For one thing, your local government probably won’t want to take over maintenance of your community pool or club house. Also, there may be no willing buyer for the common facility or the land it occupies.

Even if your community has no recreational amenities, it probably has private roads or stormwater infrastructure to maintain. Your local government may be willing to convert private roads, stormwater ponds and drainage areas, but only with strings attached.

Property owners in your community will have to agree to pay a tax assessment for any needed repairs, as well as increased property taxes to pay for ongoing maintenance. Ideally, the amount of your tax increase won’t exceed the HOA fees you currently pay.

However, what if your community’s privately owned infrastructure is in need of costly repairs or upgrades? And what if your neighbors cannot agree to give up private access to your community?

Then you’ll probably be stuck with an HOA, even if its only purpose is maintaining a private road or drainage area.

Plan your escape

Unfortunately, a homeowner’s options for resolving HOA problems are limited.

And, all too often, your HOA dispute will not resolved in your favor.

Typically, your HOA might make a small gesture to fix a problem or appease complaints. Then the HOA board can truthfully tell their allies “we tried, but the homeowner(s) still complained.”

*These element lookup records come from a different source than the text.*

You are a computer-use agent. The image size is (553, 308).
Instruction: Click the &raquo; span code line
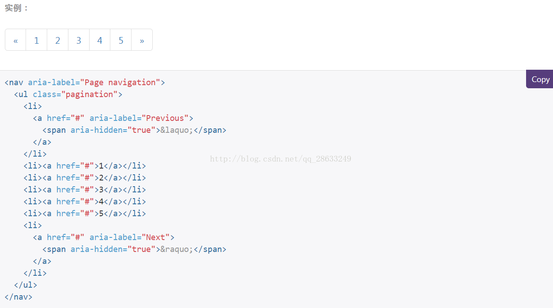(134, 249)
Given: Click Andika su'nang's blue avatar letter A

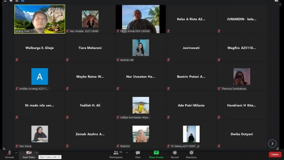Looking at the screenshot, I should [40, 76].
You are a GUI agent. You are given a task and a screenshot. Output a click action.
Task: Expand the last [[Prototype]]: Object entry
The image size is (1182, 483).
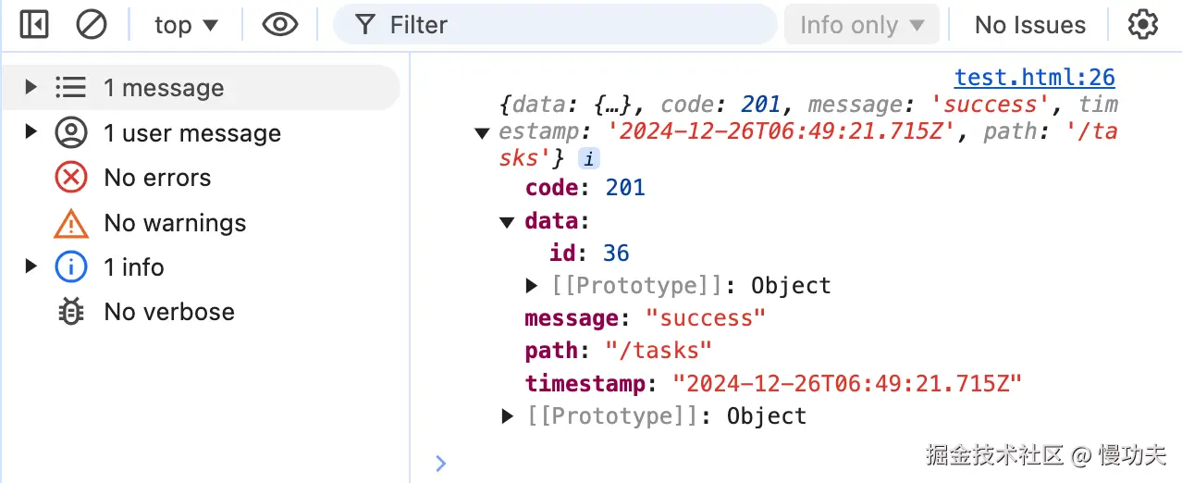tap(507, 416)
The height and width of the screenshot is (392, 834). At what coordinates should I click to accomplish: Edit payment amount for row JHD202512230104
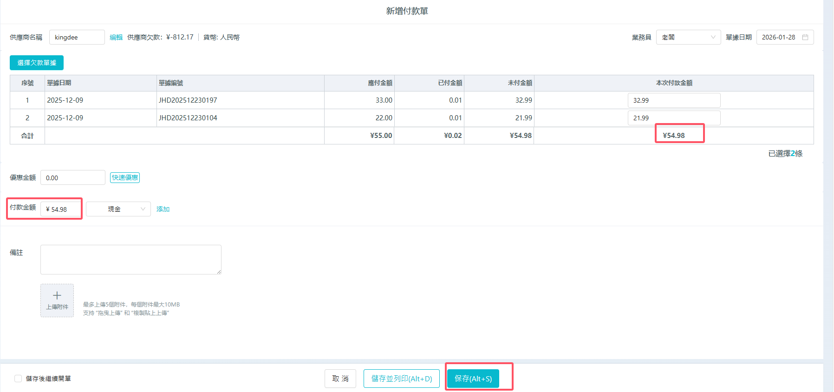point(674,118)
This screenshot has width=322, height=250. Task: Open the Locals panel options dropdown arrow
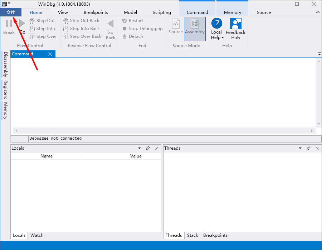coord(140,148)
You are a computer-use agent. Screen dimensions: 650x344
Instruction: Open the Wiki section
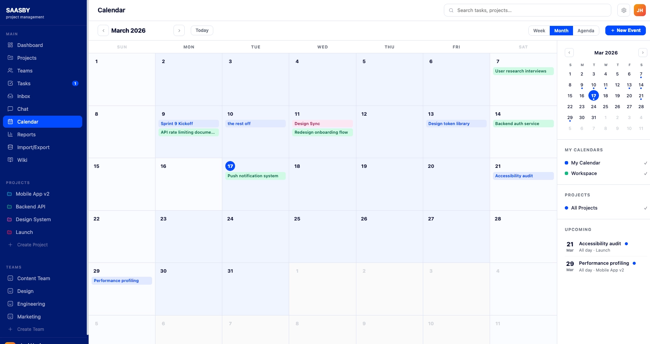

It may be a tough pill to swallow, but be realistic about your expectations.

How likely is your uncooperative HOA to have a change of heart? Given the HOA’s budget and the quality of its management team, perhaps your standards impossibly high. You’ll have to decide if you can live with the disappointment in your HOA.

When to consider moving on

Are you obsessed with teaching the HOA a lesson? Do you feel compelled to “clear your name” so that your neighbors will decide to support you?

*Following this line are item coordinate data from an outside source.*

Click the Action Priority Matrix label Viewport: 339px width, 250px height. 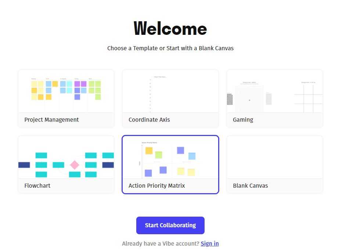pos(156,186)
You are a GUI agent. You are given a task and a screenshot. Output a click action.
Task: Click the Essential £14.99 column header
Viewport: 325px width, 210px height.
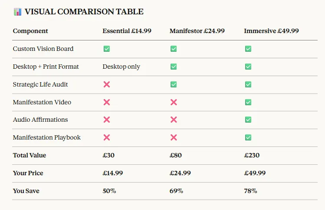(127, 31)
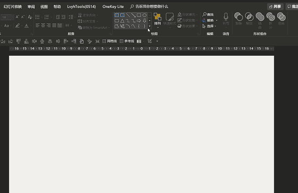This screenshot has height=193, width=298.
Task: Open the OneKey Lite tab
Action: tap(113, 7)
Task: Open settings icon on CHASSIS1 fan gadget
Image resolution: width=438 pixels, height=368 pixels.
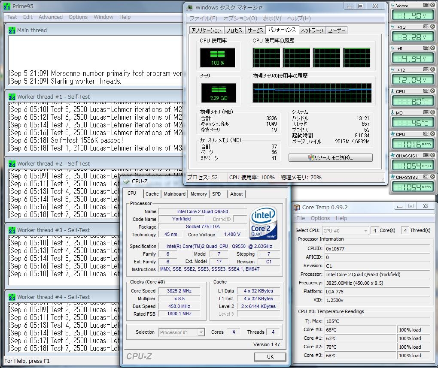Action: (426, 155)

Stop. Don’t torture yourself. It’s time to remove yourself from a toxic, negative environment, before you ruin your health.

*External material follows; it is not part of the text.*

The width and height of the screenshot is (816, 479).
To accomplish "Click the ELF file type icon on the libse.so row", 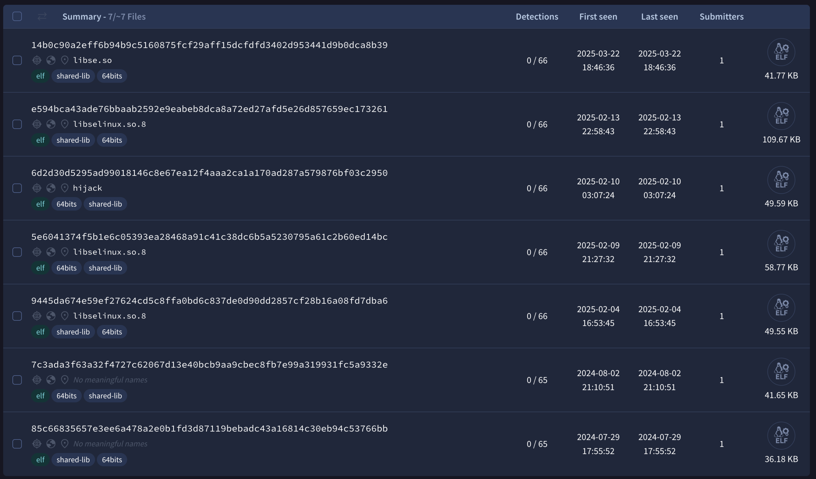I will click(782, 52).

If you develop hostile relations with your HOA and neighbors, the HOA will probably look for ways to force out of your home and community. And no one will come to your defense.

Trust me. Your neighbors won’t care that you have invested a considerable amount of your time and money in your attempt to find justice. 

It’s almost always less costly and disruptive to sell your home voluntarily, if you can — even at a loss.

Move first, sell later

What if you cannot sell your home, perhaps because of an HOA lien or pending litigation?

Consider moving out anyway. Do not allow the HOA to “win” by making you feel like a prisoner trapped in your own home.

Then, by all means, obtain the financial and legal advice you need. It will be much easier to consider your options once you remove yourself from the constant stress of living in the midst of hostility. You might even be able to rent the property until you can clear obstacles to selling it.

And take heart. If you choose to move on, you’re not admitting defeat. You’ve learned an important lesson about the value of private property rights.

IAC knows that nearly all homeowners (myself included) have breathed a great sigh of relief upon moving out of their dysfunctional, adversarial HOA-governed community.